**Work to complete:**
Without skipping a line, reproduce the entries exactly.

[Data items]
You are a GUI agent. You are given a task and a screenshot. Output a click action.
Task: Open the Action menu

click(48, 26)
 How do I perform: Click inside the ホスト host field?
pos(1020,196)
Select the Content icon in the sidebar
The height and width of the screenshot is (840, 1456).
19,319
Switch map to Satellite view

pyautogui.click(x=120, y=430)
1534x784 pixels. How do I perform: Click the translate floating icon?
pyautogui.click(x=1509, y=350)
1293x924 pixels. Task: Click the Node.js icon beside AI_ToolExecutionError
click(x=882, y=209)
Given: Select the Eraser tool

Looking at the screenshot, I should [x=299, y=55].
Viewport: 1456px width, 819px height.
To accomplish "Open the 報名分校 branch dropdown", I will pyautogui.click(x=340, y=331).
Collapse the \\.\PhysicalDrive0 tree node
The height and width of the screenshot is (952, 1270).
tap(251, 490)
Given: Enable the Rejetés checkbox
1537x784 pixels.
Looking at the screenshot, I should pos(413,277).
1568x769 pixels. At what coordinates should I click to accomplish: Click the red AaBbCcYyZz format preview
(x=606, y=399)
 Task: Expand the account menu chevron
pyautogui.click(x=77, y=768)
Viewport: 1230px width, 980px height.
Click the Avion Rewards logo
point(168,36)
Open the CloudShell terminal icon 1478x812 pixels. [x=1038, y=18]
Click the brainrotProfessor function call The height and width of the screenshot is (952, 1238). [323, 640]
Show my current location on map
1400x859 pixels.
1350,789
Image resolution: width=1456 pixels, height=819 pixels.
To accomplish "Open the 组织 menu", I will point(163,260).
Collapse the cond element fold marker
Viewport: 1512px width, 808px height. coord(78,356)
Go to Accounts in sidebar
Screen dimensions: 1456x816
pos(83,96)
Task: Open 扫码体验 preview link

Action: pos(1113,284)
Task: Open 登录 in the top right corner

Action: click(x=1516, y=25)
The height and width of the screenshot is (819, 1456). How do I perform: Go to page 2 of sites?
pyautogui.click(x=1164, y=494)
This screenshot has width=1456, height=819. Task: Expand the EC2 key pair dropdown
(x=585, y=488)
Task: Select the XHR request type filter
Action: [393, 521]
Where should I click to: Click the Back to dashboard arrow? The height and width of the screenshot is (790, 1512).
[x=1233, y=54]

**Reply to the exercise:**
You are a GUI agent. You are given a task and a screenshot. Output a click action.
Task: Open the Action menu

click(48, 26)
 How do I perform: Click inside the ホスト host field?
pos(1020,196)
Select the Content icon in the sidebar
The height and width of the screenshot is (840, 1456).
19,319
Switch map to Satellite view

pyautogui.click(x=120, y=430)
1534x784 pixels. How do I perform: Click the translate floating icon?
pyautogui.click(x=1509, y=350)
1293x924 pixels. Task: Click the Node.js icon beside AI_ToolExecutionError
click(x=882, y=209)
Given: Select the Eraser tool

Looking at the screenshot, I should [x=299, y=55].
Viewport: 1456px width, 819px height.
To accomplish "Open the 報名分校 branch dropdown", I will pyautogui.click(x=340, y=331).
Collapse the \\.\PhysicalDrive0 tree node
The height and width of the screenshot is (952, 1270).
tap(251, 490)
Given: Enable the Rejetés checkbox
1537x784 pixels.
Looking at the screenshot, I should pos(413,277).
1568x769 pixels. At what coordinates should I click to accomplish: Click the red AaBbCcYyZz format preview
(x=606, y=399)
 Task: Expand the account menu chevron
pyautogui.click(x=77, y=768)
Viewport: 1230px width, 980px height.
Click the Avion Rewards logo
point(168,36)
Open the CloudShell terminal icon 1478x812 pixels. [x=1038, y=18]
Click the brainrotProfessor function call The height and width of the screenshot is (952, 1238). [323, 640]
Show my current location on map
1400x859 pixels.
1350,789
Image resolution: width=1456 pixels, height=819 pixels.
To accomplish "Open the 组织 menu", I will point(163,260).
Collapse the cond element fold marker
Viewport: 1512px width, 808px height. coord(78,356)
Go to Accounts in sidebar
Screen dimensions: 1456x816
pos(83,96)
Task: Open 扫码体验 preview link

Action: pos(1113,284)
Task: Open 登录 in the top right corner

Action: click(x=1516, y=25)
The height and width of the screenshot is (819, 1456). How do I perform: Go to page 2 of sites?
pyautogui.click(x=1164, y=494)
This screenshot has width=1456, height=819. Task: Expand the EC2 key pair dropdown
(x=585, y=488)
Task: Select the XHR request type filter
Action: [393, 521]
Where should I click to: Click the Back to dashboard arrow? The height and width of the screenshot is (790, 1512).
[x=1233, y=54]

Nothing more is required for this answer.